* **Written request**: Reproduce the data below word for word, starting with the line that contains "Select the center" and going on through the end of the data. Leave the pictures out of your copy.

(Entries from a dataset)
-------------------------
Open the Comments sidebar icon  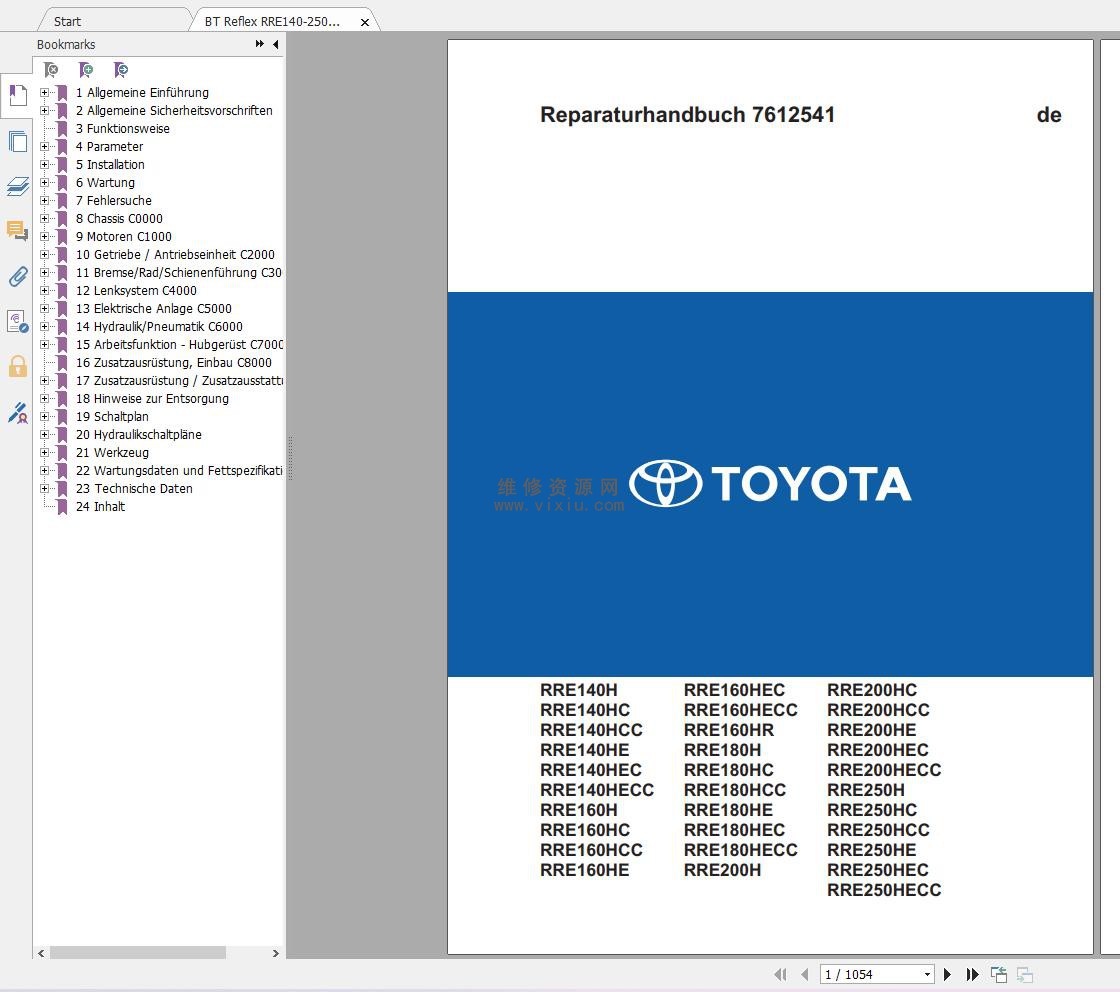tap(18, 231)
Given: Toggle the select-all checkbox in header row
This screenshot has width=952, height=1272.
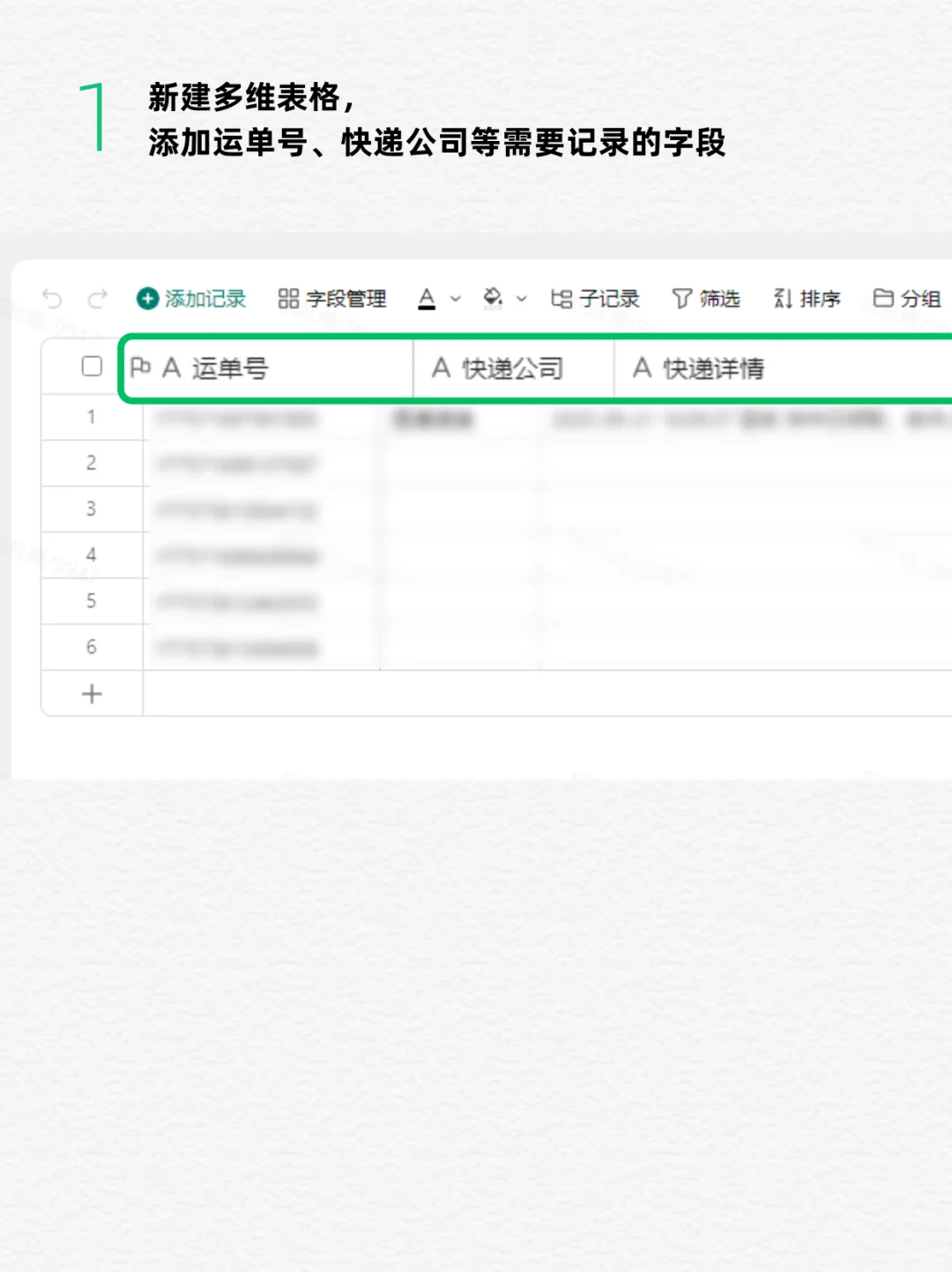Looking at the screenshot, I should [91, 366].
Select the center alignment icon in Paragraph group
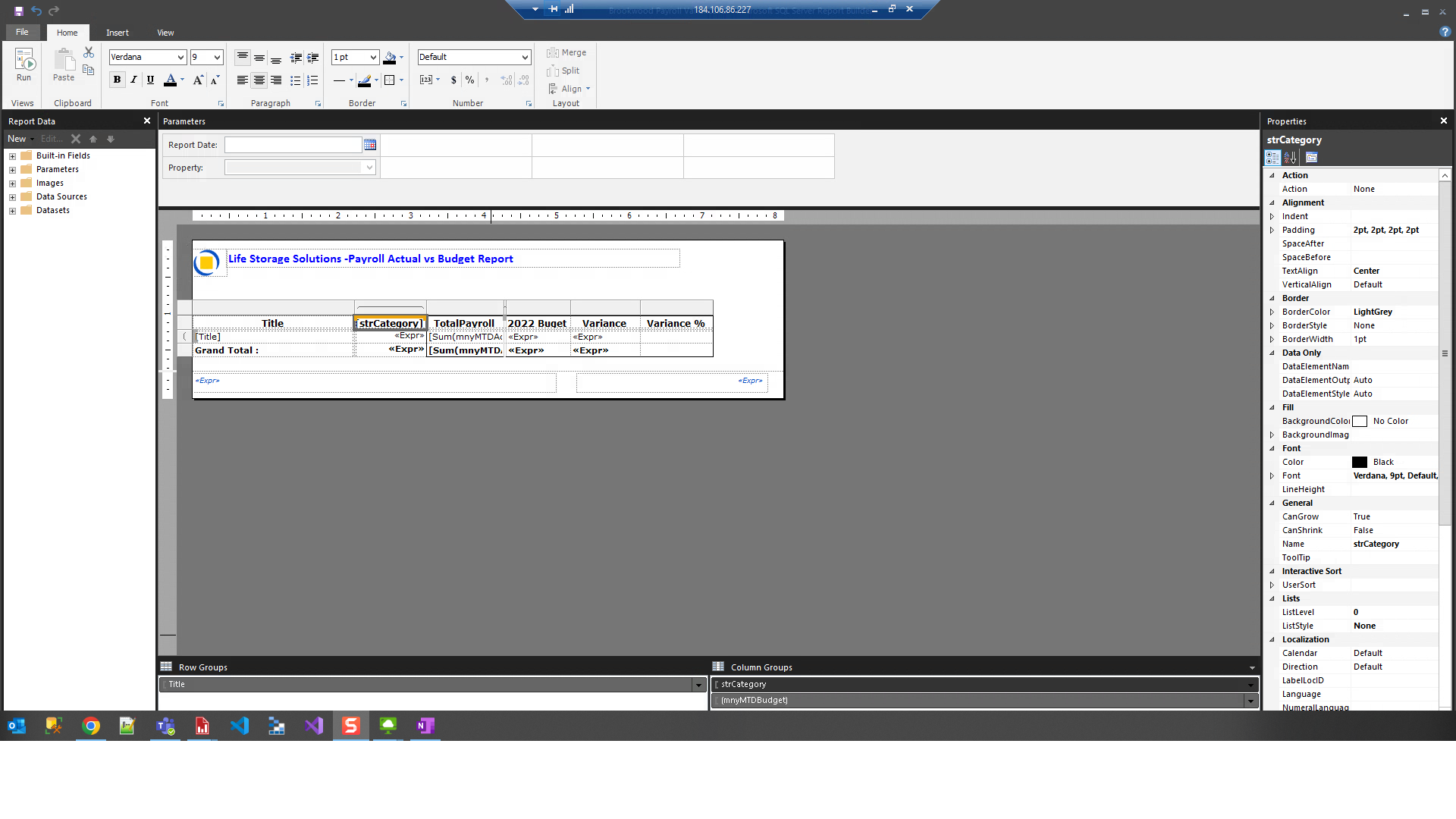 [x=259, y=80]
-------------------------
* **Answer in full**:
Select the center alignment icon in Paragraph group
 [x=259, y=80]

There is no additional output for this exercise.